Thanks @jacob.t.mevorach for sharing all this progress here :pray:

I think best would be for @raff to skim through it and chime in :slight_smile:

Thanks @jacob.t.mevorach for your continued work on this! A few comments from me.

Session management can be done with different levels of failure resistance. The easiest for us might be to just put a load balancer in front and have it connect a client always to the same instance. This approach doesn’t even require any changes to openmrs-core. One drawback is that if a node fails, the session is lost and user starts a new session on a different node. It’s not such a big issue as most operations are short-running and it’s fine in most cases for the user to login again and repeat. As long as the user sees a failure massage instructing him to do that. We could go a level higher and introduce session replication and as you suggest put session data in Redis. However, it’s not strictly necessary to support OpenMRS replicas. It simply adds to HA. In storing session data we might look for a solution that is Spring based instead of Tomcat (though I think pretty much everyone deploys OpenMRS with Tomcat these days).

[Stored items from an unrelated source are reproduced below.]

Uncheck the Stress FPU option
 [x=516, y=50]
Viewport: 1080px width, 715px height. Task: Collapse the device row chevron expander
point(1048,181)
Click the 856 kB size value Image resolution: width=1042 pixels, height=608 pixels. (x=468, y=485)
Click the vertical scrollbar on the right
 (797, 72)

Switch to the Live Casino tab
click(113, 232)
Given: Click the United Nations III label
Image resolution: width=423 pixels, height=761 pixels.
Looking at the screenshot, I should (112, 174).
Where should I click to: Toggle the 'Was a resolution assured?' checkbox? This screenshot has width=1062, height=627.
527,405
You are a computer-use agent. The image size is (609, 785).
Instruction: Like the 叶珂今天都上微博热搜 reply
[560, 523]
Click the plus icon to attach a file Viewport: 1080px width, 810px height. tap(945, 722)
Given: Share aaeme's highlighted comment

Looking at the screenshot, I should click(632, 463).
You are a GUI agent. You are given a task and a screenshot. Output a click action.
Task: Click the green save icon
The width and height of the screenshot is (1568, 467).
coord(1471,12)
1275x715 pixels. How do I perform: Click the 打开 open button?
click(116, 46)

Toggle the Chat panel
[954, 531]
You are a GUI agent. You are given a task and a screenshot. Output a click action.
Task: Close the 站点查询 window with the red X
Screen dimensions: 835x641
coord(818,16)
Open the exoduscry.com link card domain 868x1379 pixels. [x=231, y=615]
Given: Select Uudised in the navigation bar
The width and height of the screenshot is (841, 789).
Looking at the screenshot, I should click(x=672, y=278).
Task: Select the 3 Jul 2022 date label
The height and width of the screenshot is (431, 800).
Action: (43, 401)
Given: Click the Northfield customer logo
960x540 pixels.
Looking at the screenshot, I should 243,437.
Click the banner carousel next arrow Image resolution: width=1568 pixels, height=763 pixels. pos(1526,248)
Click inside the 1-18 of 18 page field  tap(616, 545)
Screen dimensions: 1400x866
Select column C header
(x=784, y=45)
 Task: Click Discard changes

In regards to Shared Database Usage. Database can be shared by design by multiple instances. A different thing is when you have a DB cluster as your backend with multiple masters or slaves. Then I’d put ProxySQL in front to load-balance connections and remove failed connections from the pool. It is generally not needed to add more complexity to the application to control, which DB node to use for writes and reads and have ProxySQL handle all that. I’ll be adding ProxySQL to our helm charts when choosing Galera cluster as a DB to have a proof of concept. In AWS you have RDS proxy. Aurora RDS might be able to deal with that on its own. The only remaining thing for HA is retrying queries in case of failures by getting a new connection to a working node, which your code tries to accomplish. It’s nice to have, but not strictly necessary for scaling OpenMRS instances.

Now comes the real challange with running multiple OpenMRS replicas that requires substantial amount of work. I don’t think we need anything like “swarm mode” for an OpenMRS instance. OpenEMR might have a specific use case to do that distinction, but in general it shouldn’t be needed. It doesn’t really matter for OpenMRS, which instance is the leader as long as we store data properly. What it means in practice is that we don’t just write data to a shared directory or use instance memory for caching (e.g. in the form of static fields on controllers with HashMaps), but use services that ideally can be distributed instead:

  1. Have file service that writes to distributed file storage to store Obs, etc.
  2. Have caching service that writes to distributed cache, which is used to store any transient data that is currently stored with static fields in code with HashMaps and alike.
  3. Have Hibernate Search use OpenSearch instead of in-built Lucene index that is written to disk by each instance.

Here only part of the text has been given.